**Brief**
Write out the passage of the text on dignity exactly, starting with "It is common" and going on through "no longer subjective.".

The Source of Dignity

The Source of Dignity

It is common to see reflections on dignity and many individuals who have never been poor reflect on helping others. In doing so, many of them talk about dignity. Dignity is a far more straightforward concept than many people like to believe. It is not achieved through equality, nor is it achieved by merely having a job. Dignity is a product of being valuable. In a sense, value is not subjective, but something measurable, especially to the individual involved. To create value, you need to provide more than you take. It would be best if you delivered something that other people value. Because you rely on other people's interpretation, such value is no longer subjective.

Here, we see why it is impossible to give people make-work positions and also give them dignity. For the same reason, handouts and income-redistribution schemes will never work. When you do valuable work, you can understand why it is valuable. In an age of subjectivity, people believe that subjective value sets the worth of what they do. The error lies in the fact that people are social creatures. We are derived from tribal ancestry, and form hierarchical social groups. As much as many postmodernists would like to disagree, we cannot escape our genetic foundations.

Humanity does not gain dignity by looking at others' works, which is merely a path of desire and greed. Dignity comes from doing a respectable job. It is finding a place in society, with a role that we can fulfil. In a dynamic system where corporations and technology change rapidly, we can leave many people believing that they have no place. In many instances, such a belief stems from not being able to move into a new role. Whether for fear or hubris, many individuals remain stuck in the past.

**Given data**
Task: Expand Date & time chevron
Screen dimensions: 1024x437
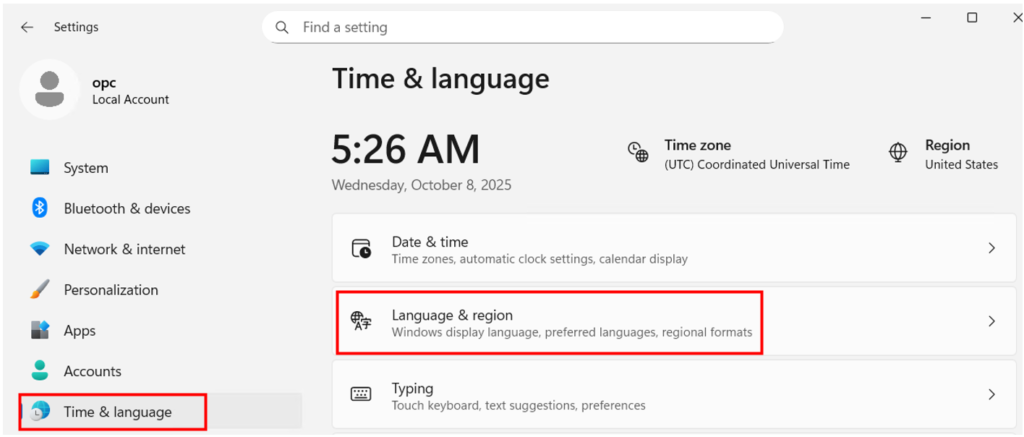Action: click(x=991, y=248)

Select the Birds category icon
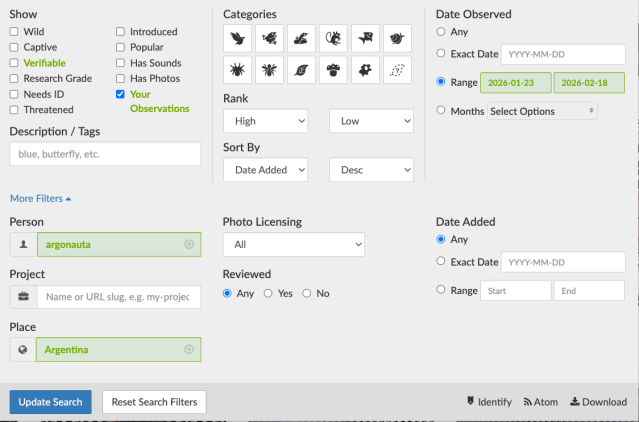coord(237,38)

* * *

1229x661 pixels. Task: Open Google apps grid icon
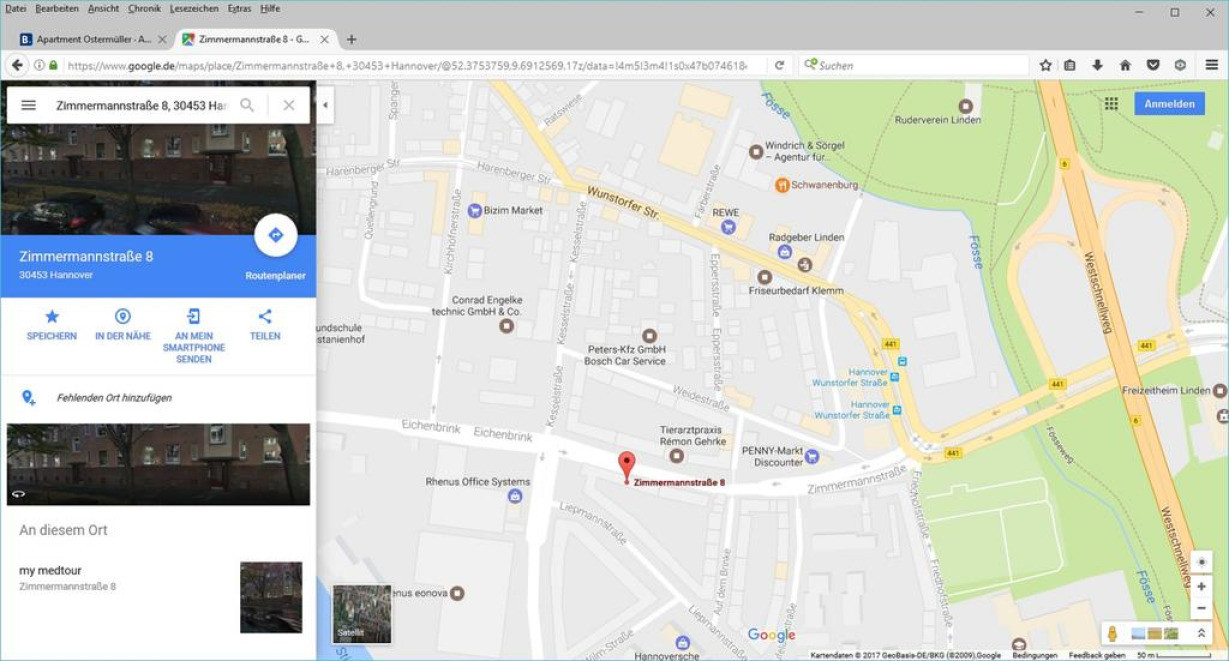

**Answer space**
It is common to see reflections on dignity and many individuals who have never been poor reflect on helping others. In doing so, many of them talk about dignity. Dignity is a far more straightforward concept than many people like to believe. It is not achieved through equality, nor is it achieved by merely having a job. Dignity is a product of being valuable. In a sense, value is not subjective, but something measurable, especially to the individual involved. To create value, you need to provide more than you take. It would be best if you delivered something that other people value. Because you rely on other people's interpretation, such value is no longer subjective.